Problem statement ▸
Keep the pictures out, and restate the listing that follows exactly as written.

Record excerpts ▸
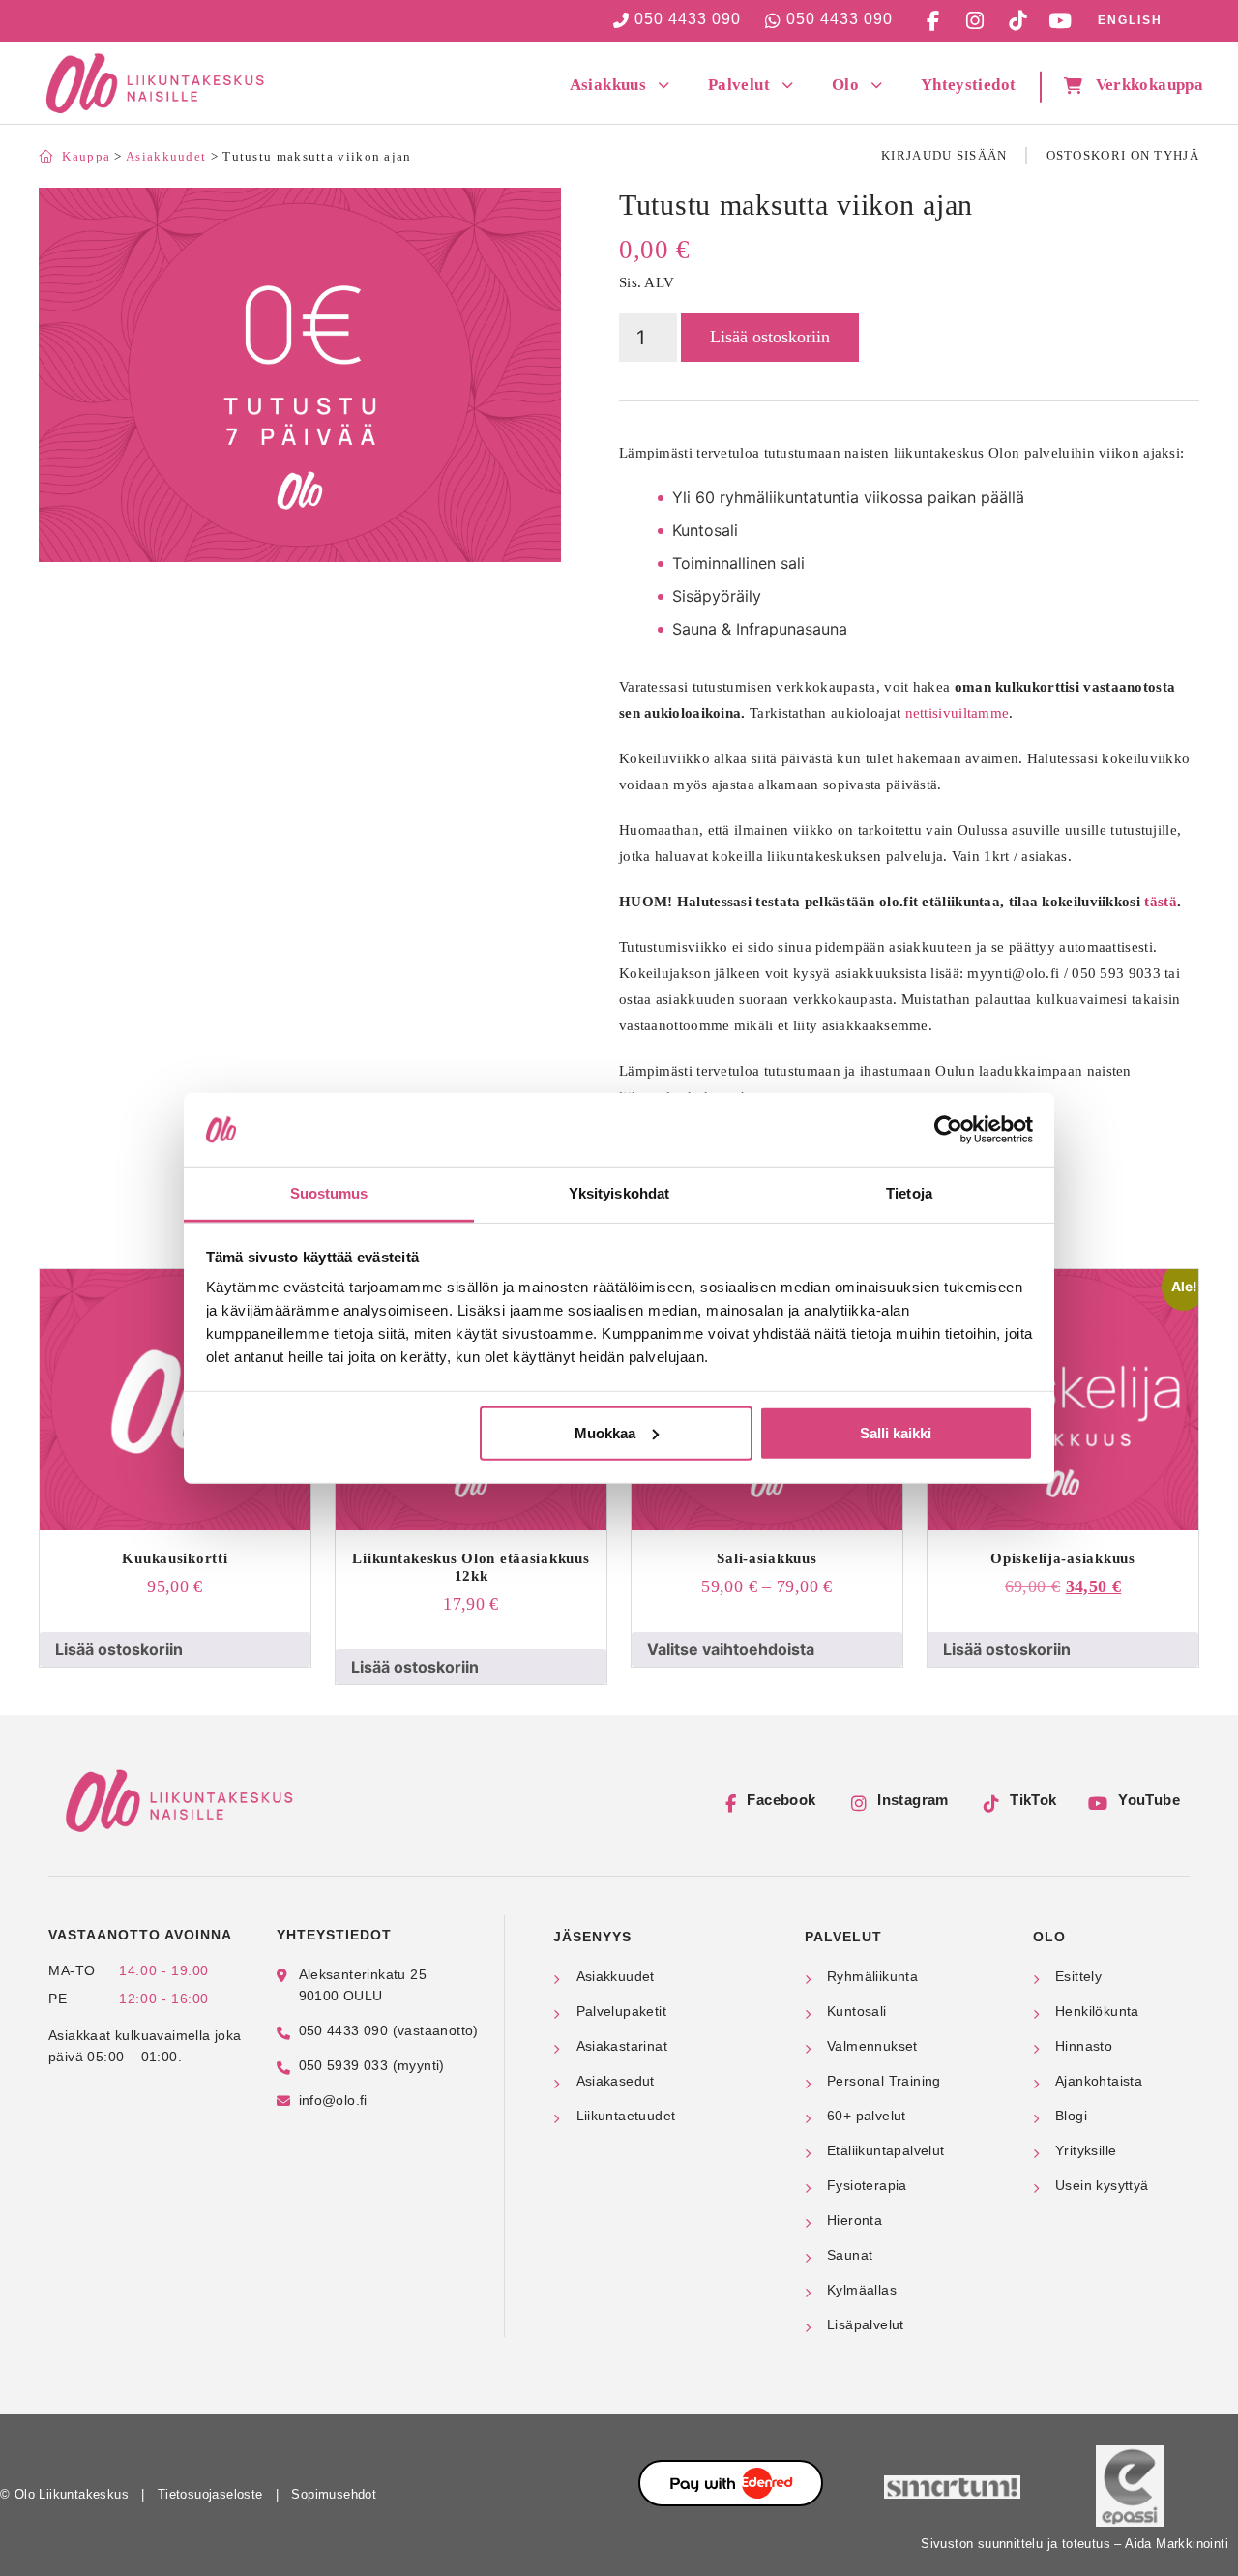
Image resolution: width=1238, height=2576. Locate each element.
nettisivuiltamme (957, 713)
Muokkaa (605, 1433)
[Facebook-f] (932, 20)
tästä (1160, 901)
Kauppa (86, 156)
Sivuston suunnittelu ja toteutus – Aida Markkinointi (1074, 2543)
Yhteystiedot (968, 84)
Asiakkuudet (166, 156)
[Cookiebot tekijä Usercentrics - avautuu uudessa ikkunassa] (948, 1129)
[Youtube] (1060, 20)
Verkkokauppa (1149, 84)
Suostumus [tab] (329, 1193)
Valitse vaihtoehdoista (730, 1649)
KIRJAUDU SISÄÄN (944, 155)
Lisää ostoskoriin (770, 336)
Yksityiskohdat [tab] (619, 1193)
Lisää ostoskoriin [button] (119, 1649)
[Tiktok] (1017, 20)
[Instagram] (975, 20)
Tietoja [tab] (909, 1193)
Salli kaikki (895, 1433)
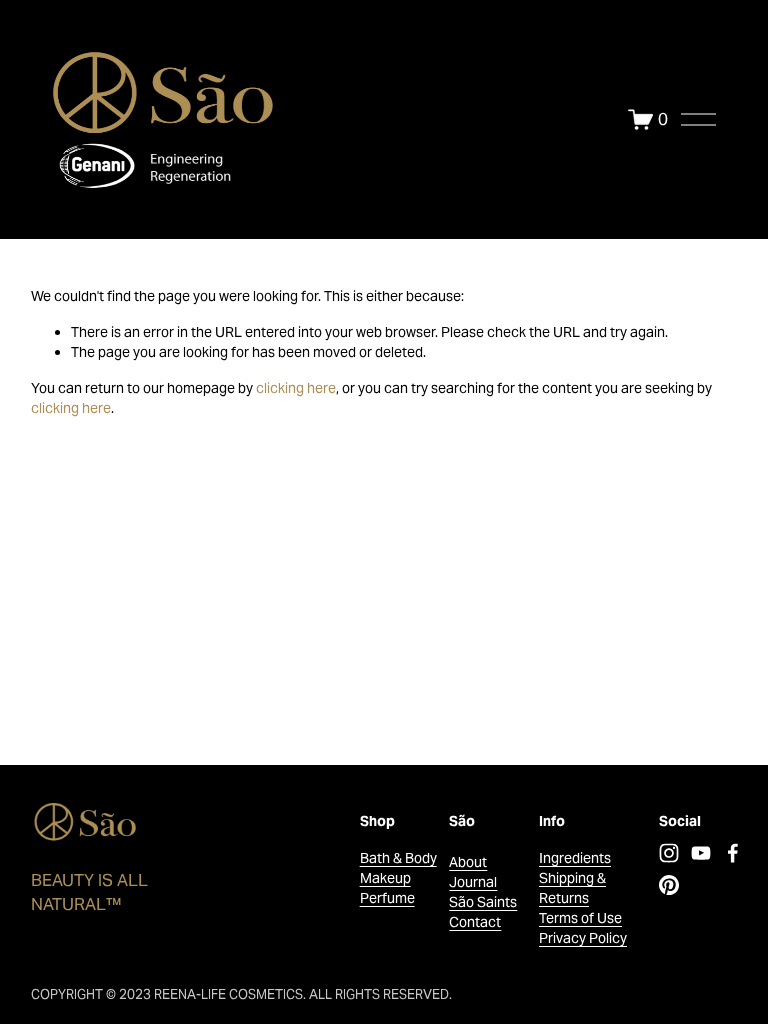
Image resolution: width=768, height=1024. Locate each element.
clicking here (296, 388)
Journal (473, 882)
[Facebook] (733, 853)
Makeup (385, 878)
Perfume (387, 898)
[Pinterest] (669, 885)
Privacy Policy (583, 938)
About (468, 862)
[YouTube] (701, 853)
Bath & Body (398, 858)
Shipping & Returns (572, 888)
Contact (475, 922)
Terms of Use (580, 918)
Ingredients (575, 858)
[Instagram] (669, 853)
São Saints (483, 902)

Response ▸
Image resolution: width=1238, height=2576. Locate each element.
nettisivuiltamme (957, 713)
Muokkaa (605, 1433)
[Facebook-f] (932, 20)
tästä (1160, 901)
Kauppa (86, 156)
Sivuston suunnittelu ja toteutus – Aida Markkinointi (1074, 2543)
Yhteystiedot (968, 84)
Asiakkuudet (166, 156)
[Cookiebot tekijä Usercentrics - avautuu uudessa ikkunassa] (948, 1129)
[Youtube] (1060, 20)
Verkkokauppa (1149, 84)
Suostumus [tab] (329, 1193)
Valitse vaihtoehdoista (730, 1649)
KIRJAUDU SISÄÄN (944, 155)
Lisää ostoskoriin (770, 336)
Yksityiskohdat [tab] (619, 1193)
Lisää ostoskoriin [button] (119, 1649)
[Tiktok] (1017, 20)
[Instagram] (975, 20)
Tietoja [tab] (909, 1193)
Salli kaikki (895, 1433)
Image resolution: width=768, height=1024. Locate each element.
clicking here (296, 388)
Journal (473, 882)
[Facebook] (733, 853)
Makeup (385, 878)
Perfume (387, 898)
[Pinterest] (669, 885)
Privacy Policy (583, 938)
About (468, 862)
[YouTube] (701, 853)
Bath & Body (398, 858)
Shipping & Returns (572, 888)
Contact (475, 922)
Terms of Use (580, 918)
Ingredients (575, 858)
[Instagram] (669, 853)
São Saints (483, 902)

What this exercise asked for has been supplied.